Please restate, word for word, the lines below that begin at the one with "Linz (951, 1680)" and end at the one with "[Войти через Facebook] (153, 1631)". Leave out all other lines.

Saved entries:
╭──
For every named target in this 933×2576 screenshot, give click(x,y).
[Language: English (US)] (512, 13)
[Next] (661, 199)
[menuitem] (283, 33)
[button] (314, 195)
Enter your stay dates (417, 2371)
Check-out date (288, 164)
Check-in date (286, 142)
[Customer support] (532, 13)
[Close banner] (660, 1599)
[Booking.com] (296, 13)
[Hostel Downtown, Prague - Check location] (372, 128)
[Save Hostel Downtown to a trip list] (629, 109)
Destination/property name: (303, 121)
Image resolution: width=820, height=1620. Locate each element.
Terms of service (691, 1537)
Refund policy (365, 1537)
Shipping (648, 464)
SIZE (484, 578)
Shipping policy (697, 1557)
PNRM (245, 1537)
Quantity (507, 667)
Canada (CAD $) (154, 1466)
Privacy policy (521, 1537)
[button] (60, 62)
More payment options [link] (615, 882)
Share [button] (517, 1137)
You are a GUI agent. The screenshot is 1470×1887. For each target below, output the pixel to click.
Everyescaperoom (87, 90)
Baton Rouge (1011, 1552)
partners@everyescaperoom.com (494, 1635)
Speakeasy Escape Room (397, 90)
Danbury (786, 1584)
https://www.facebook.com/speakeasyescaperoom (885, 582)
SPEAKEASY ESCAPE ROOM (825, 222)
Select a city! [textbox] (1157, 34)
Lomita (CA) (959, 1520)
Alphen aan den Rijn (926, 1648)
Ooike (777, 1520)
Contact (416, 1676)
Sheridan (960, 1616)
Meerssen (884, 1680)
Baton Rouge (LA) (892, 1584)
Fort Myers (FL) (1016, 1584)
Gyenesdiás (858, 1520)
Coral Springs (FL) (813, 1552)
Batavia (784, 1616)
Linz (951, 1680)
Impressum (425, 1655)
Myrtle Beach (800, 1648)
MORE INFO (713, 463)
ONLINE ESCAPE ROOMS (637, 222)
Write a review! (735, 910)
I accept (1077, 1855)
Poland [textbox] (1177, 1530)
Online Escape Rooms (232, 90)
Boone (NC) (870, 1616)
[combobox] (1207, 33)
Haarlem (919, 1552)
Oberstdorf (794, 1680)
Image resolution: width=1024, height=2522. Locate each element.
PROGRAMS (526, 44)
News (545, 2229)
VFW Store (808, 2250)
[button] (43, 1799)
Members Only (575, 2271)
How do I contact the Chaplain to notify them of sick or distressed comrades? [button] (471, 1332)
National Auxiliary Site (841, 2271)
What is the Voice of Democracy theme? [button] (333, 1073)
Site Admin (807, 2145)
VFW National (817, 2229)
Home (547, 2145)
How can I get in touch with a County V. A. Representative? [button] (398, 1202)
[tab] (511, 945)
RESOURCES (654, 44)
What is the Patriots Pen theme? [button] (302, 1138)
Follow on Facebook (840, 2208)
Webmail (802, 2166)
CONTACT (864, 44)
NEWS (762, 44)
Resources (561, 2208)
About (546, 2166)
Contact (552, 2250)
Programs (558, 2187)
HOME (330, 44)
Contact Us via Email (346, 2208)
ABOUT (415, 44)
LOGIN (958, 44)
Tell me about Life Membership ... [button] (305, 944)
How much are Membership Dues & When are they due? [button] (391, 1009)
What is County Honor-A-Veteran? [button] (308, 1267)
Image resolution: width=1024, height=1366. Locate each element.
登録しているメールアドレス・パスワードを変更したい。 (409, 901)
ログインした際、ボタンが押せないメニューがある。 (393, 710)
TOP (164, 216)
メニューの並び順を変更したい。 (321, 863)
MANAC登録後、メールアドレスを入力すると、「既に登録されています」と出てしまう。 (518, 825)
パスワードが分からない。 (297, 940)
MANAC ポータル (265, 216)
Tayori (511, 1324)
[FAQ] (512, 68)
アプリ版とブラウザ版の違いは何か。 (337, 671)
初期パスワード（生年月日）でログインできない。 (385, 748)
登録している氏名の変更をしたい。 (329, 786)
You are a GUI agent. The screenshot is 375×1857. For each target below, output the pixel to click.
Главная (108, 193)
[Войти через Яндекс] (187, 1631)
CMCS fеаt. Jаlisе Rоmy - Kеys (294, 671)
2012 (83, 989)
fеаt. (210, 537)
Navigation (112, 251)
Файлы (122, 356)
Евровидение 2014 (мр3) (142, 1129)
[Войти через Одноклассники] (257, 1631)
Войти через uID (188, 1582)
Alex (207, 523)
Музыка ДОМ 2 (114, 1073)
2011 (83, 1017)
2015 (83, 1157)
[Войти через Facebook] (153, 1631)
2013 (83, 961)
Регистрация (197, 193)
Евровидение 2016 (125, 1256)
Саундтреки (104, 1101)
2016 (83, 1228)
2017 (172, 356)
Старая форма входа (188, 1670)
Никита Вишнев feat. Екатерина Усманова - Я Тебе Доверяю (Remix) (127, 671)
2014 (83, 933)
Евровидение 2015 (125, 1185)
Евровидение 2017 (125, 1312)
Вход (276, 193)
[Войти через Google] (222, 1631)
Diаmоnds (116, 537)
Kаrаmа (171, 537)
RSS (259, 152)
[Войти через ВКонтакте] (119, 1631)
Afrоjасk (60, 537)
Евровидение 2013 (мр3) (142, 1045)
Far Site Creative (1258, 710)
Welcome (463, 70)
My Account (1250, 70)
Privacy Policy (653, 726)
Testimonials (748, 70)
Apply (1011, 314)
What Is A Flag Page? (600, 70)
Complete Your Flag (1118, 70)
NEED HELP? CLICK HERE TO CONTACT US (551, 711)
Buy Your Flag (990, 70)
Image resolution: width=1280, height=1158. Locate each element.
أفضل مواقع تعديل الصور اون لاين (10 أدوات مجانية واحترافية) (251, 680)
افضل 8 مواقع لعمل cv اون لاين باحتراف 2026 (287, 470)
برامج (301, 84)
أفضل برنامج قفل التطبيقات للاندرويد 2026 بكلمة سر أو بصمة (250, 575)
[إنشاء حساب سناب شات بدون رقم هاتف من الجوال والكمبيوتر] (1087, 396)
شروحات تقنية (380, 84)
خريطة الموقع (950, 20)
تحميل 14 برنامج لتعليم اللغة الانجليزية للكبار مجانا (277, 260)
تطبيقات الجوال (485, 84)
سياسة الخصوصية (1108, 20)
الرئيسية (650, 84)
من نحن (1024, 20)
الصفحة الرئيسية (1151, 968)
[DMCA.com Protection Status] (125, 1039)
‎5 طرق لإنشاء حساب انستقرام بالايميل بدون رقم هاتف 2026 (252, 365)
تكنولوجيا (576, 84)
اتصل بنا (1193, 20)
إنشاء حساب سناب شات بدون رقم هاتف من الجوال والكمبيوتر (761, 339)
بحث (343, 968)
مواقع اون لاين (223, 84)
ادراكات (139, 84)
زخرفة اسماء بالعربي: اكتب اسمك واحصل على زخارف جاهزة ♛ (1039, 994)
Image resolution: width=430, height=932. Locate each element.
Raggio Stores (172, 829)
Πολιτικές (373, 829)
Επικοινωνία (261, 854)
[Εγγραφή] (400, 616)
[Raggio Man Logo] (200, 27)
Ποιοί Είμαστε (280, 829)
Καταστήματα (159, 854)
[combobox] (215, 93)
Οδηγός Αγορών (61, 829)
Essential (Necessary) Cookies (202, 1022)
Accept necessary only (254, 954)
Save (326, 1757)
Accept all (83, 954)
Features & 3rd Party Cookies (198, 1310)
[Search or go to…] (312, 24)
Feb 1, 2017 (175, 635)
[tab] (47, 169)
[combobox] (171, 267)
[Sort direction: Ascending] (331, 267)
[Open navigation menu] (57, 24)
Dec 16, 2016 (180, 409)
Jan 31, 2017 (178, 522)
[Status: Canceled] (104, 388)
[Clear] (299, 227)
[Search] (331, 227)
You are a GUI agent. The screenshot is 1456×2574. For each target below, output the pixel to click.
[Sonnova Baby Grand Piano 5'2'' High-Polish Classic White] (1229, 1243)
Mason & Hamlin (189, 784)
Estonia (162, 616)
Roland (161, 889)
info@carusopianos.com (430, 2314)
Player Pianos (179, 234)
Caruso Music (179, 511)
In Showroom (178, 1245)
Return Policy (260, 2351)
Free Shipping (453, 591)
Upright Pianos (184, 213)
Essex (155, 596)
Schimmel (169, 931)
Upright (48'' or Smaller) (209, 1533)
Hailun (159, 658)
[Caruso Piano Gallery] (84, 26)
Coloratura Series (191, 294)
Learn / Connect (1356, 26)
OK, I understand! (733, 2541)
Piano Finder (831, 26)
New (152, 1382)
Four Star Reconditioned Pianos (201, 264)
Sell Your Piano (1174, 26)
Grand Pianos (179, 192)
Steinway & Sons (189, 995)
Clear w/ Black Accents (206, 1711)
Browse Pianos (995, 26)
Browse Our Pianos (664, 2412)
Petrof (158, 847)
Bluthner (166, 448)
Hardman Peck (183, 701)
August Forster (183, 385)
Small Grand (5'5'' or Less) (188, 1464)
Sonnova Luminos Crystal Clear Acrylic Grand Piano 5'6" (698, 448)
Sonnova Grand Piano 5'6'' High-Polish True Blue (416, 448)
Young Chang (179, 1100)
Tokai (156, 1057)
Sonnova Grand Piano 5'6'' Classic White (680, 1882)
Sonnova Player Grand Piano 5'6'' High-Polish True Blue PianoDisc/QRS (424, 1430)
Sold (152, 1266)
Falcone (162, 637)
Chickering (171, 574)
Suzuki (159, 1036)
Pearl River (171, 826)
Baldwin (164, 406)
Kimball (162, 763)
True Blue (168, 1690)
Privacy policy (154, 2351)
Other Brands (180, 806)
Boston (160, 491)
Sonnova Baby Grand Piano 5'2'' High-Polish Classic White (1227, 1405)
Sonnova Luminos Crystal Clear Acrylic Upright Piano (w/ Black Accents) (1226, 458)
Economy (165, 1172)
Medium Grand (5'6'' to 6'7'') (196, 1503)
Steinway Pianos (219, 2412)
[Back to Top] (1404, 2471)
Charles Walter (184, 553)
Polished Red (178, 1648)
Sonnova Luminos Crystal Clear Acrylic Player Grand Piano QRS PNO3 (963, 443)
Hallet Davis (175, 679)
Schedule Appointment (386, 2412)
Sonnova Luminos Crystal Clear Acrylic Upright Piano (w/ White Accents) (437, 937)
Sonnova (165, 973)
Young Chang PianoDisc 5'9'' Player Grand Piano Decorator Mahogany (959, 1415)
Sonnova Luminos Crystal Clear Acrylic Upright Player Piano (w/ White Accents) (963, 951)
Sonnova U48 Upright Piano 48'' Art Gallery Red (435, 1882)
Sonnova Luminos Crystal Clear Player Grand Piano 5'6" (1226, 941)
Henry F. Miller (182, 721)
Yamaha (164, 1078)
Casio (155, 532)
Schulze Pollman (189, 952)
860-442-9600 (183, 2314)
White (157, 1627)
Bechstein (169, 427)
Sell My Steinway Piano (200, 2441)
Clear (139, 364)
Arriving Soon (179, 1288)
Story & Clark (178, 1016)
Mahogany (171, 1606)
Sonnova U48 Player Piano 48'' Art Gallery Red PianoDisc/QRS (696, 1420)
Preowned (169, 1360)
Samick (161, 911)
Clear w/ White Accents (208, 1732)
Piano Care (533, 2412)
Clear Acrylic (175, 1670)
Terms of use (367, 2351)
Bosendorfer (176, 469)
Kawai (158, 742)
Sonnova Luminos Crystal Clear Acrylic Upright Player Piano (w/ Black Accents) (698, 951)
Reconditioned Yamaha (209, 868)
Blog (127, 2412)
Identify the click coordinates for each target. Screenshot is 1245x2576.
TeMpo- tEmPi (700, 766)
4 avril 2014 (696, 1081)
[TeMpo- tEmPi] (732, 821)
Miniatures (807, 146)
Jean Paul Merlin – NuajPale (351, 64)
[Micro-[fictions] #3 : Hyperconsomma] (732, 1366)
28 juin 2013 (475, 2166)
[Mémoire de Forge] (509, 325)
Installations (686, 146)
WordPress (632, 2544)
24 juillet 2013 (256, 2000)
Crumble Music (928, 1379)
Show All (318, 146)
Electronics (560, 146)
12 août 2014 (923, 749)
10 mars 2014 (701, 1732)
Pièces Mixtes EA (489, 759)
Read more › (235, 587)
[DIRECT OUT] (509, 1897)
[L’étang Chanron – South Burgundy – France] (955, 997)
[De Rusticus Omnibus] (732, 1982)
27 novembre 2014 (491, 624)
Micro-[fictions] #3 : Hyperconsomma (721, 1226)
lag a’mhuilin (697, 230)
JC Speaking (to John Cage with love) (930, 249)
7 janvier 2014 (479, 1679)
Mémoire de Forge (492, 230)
╰──
- ANSWER TO THIS PROBLEM
Linz (951, 1680)
Impressum (425, 1655)
Myrtle Beach (800, 1648)
MORE INFO (713, 463)
ONLINE ESCAPE ROOMS (637, 222)
Write a review! (735, 910)
I accept (1077, 1855)
Poland [textbox] (1177, 1530)
Online Escape Rooms (232, 90)
Boone (NC) (870, 1616)
[combobox] (1207, 33)
Haarlem (919, 1552)
Oberstdorf (794, 1680)
Image resolution: width=1024, height=2522. Locate each element.
PROGRAMS (526, 44)
News (545, 2229)
VFW Store (808, 2250)
[button] (43, 1799)
Members Only (575, 2271)
How do I contact the Chaplain to notify them of sick or distressed comrades? [button] (471, 1332)
National Auxiliary Site (841, 2271)
What is the Voice of Democracy theme? [button] (333, 1073)
Site Admin (807, 2145)
VFW National (817, 2229)
Home (547, 2145)
How can I get in touch with a County V. A. Representative? [button] (398, 1202)
[tab] (511, 945)
RESOURCES (654, 44)
What is the Patriots Pen theme? [button] (302, 1138)
Follow on Facebook (840, 2208)
Webmail (802, 2166)
CONTACT (864, 44)
NEWS (762, 44)
Resources (561, 2208)
About (546, 2166)
Contact (552, 2250)
Programs (558, 2187)
HOME (330, 44)
Contact Us via Email (346, 2208)
ABOUT (415, 44)
LOGIN (958, 44)
Tell me about Life Membership ... [button] (305, 944)
How much are Membership Dues & When are they due? [button] (391, 1009)
What is County Honor-A-Veteran? [button] (308, 1267)
Image resolution: width=1024, height=1366. Locate each element.
登録しているメールアドレス・パスワードを変更したい。 (409, 901)
ログインした際、ボタンが押せないメニューがある。 (393, 710)
TOP (164, 216)
メニューの並び順を変更したい。 (321, 863)
MANAC登録後、メールアドレスを入力すると、「既に登録されています」と出てしまう。 (518, 825)
パスワードが分からない。 (297, 940)
MANAC ポータル (265, 216)
Tayori (511, 1324)
[FAQ] (512, 68)
アプリ版とブラウザ版の違いは何か。 (337, 671)
初期パスワード（生年月日）でログインできない。 (385, 748)
登録している氏名の変更をしたい。 (329, 786)
You are a GUI agent. The screenshot is 375×1857. For each target below, output the pixel to click.
Главная (108, 193)
[Войти через Яндекс] (187, 1631)
CMCS fеаt. Jаlisе Rоmy - Kеys (294, 671)
2012 (83, 989)
fеаt. (210, 537)
Navigation (112, 251)
Файлы (122, 356)
Евровидение 2014 (мр3) (142, 1129)
[Войти через Одноклассники] (257, 1631)
Войти через uID (188, 1582)
Alex (207, 523)
Музыка ДОМ 2 (114, 1073)
2011 (83, 1017)
2015 (83, 1157)
[Войти через Facebook] (153, 1631)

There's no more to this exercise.